Friedrich Nietzsche used to call a balance between Apollonian and Dionysiosian culture in his early work The Birth of Tragedy, which was a representative work of his early life. If our traditional literature including poems and prose should be called an Apollonian culture, then Science Fiction should be the Dionysiosian side. In The left hand of darkness, Ursula Le Guin wrote that “Apollo blinds those who press too close in worship. Don’t look straight at the sun.” Based on that, Science Fiction is a balance of power as a Dionysionian power — insane, madness, irrelated to the true world, messy imagination of an inexisted world. 

But wait, that is not all.

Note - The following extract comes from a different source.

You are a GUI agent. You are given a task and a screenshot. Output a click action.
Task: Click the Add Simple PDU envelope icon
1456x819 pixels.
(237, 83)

Someone has mentioned the Sun in some other way — that Sun will no longer be represented by Apollo — instead, that is the Sun which people are trying to get rid of. In a Science Fiction like Cixin Liu’s Wondering Earth, the Sun played the role of the “dark side” of the Star Wars. The role of Dionysios and Apollo was inverted and Apollo was no longer that Apollo of light, reason, proportion, or harmony. The Apollo used to be had become the dark, the end, the irrational old world, the broken balance. 

That is Science Fiction. Science Fiction is a descriptive show of the ultimate form of Schrodinger’s cat in the box, as well as a metaphor which was called “impossible” by the current world dominated by the Apollo. What will something which had happened before in this world be in the future? Will it happen again? If so, will it form in the same way or different, or even inverted way? It is not a philosophical thought, but viewing and imaging of history before and future after. It is a descriptive conclusion of one guess toward the world of Apollo and Dionysios. If Nietzche’s Apollo and Dionysios in Greek time made the birth of Greek tragedy, Science Fiction is our new form of Greek Tragedy.